Task objective:
Give the records below again in full, exactly as written, but without any images.

Excerpts from a dataset:
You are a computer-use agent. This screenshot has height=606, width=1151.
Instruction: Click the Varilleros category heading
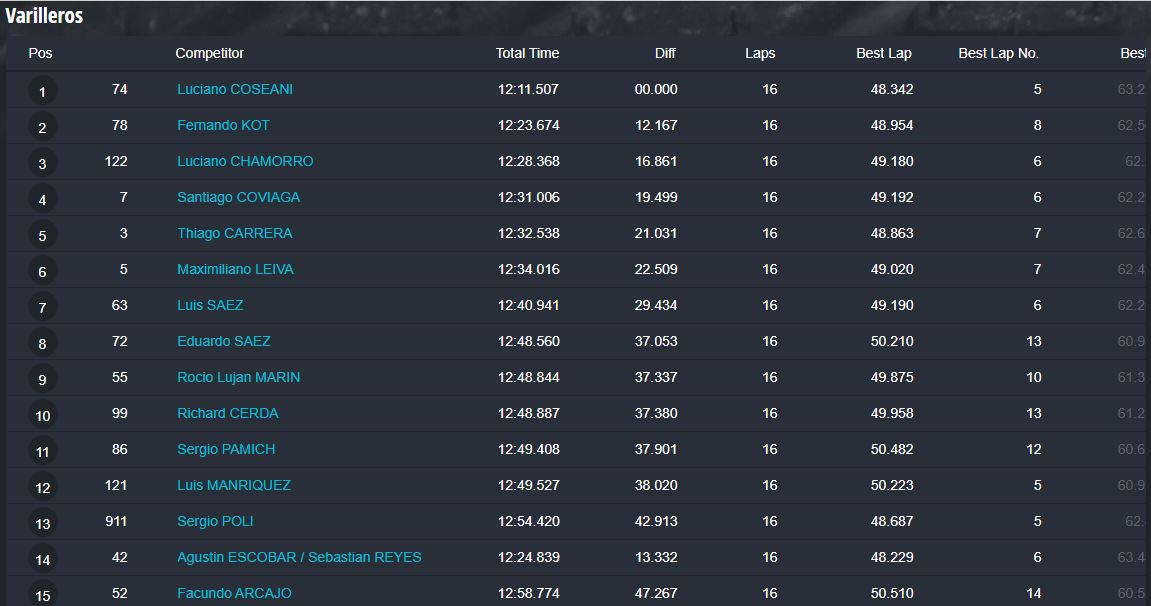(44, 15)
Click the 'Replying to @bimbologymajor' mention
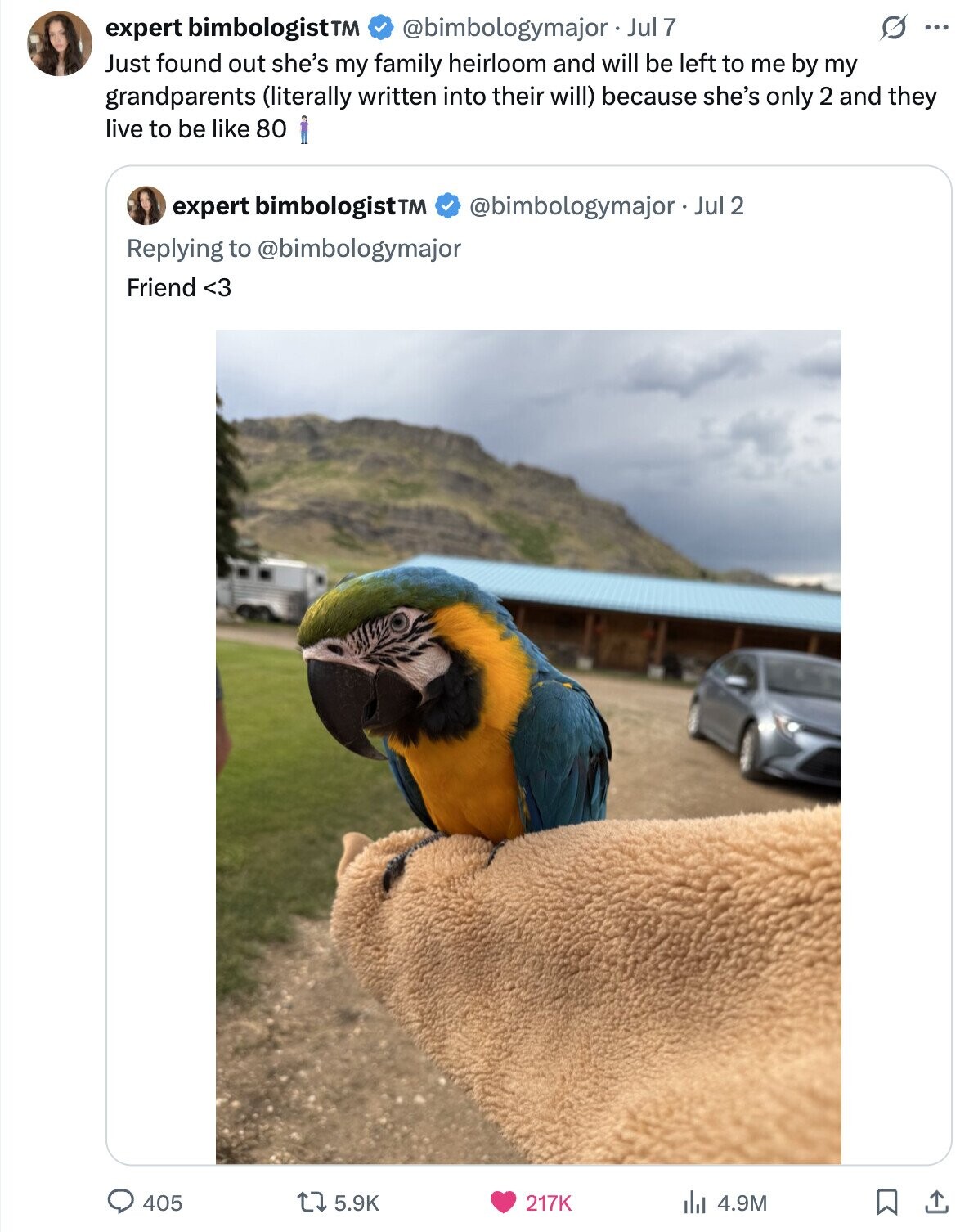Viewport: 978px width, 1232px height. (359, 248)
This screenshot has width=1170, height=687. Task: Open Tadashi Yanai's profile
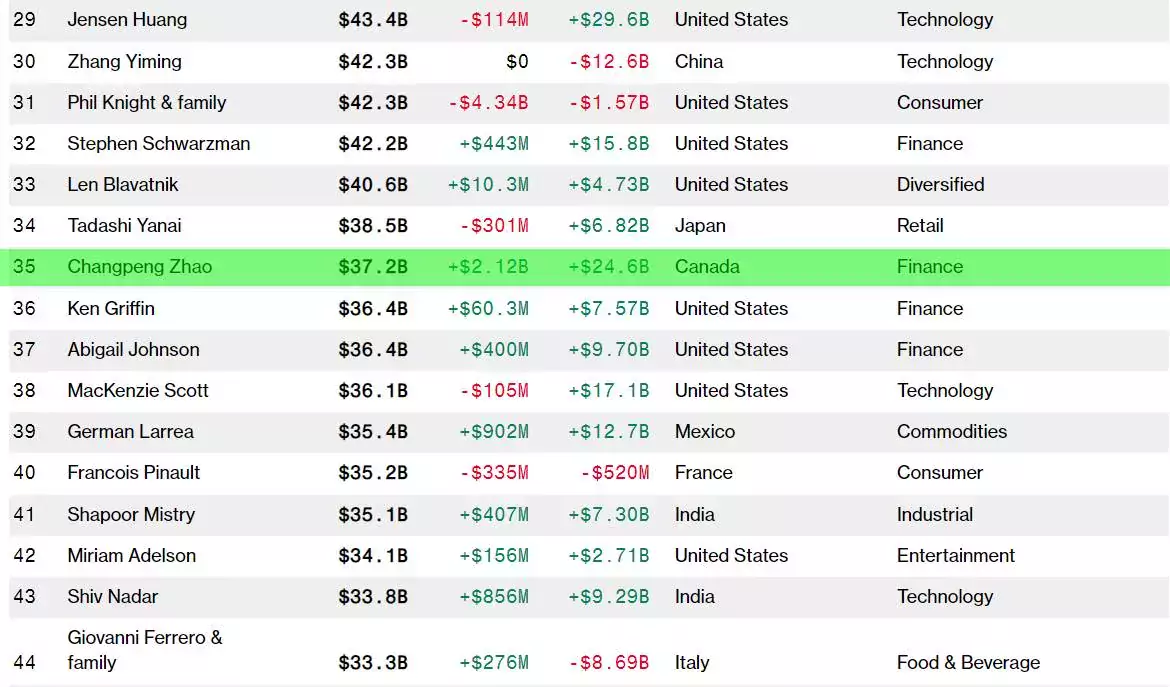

Result below:
You are a computer-use agent. This screenshot has height=606, width=1151.
Instruction: Click the Varilleros category heading
(44, 15)
Click the 'Replying to @bimbologymajor' mention
Viewport: 978px width, 1232px height. (359, 248)
This screenshot has width=1170, height=687. Task: Open Tadashi Yanai's profile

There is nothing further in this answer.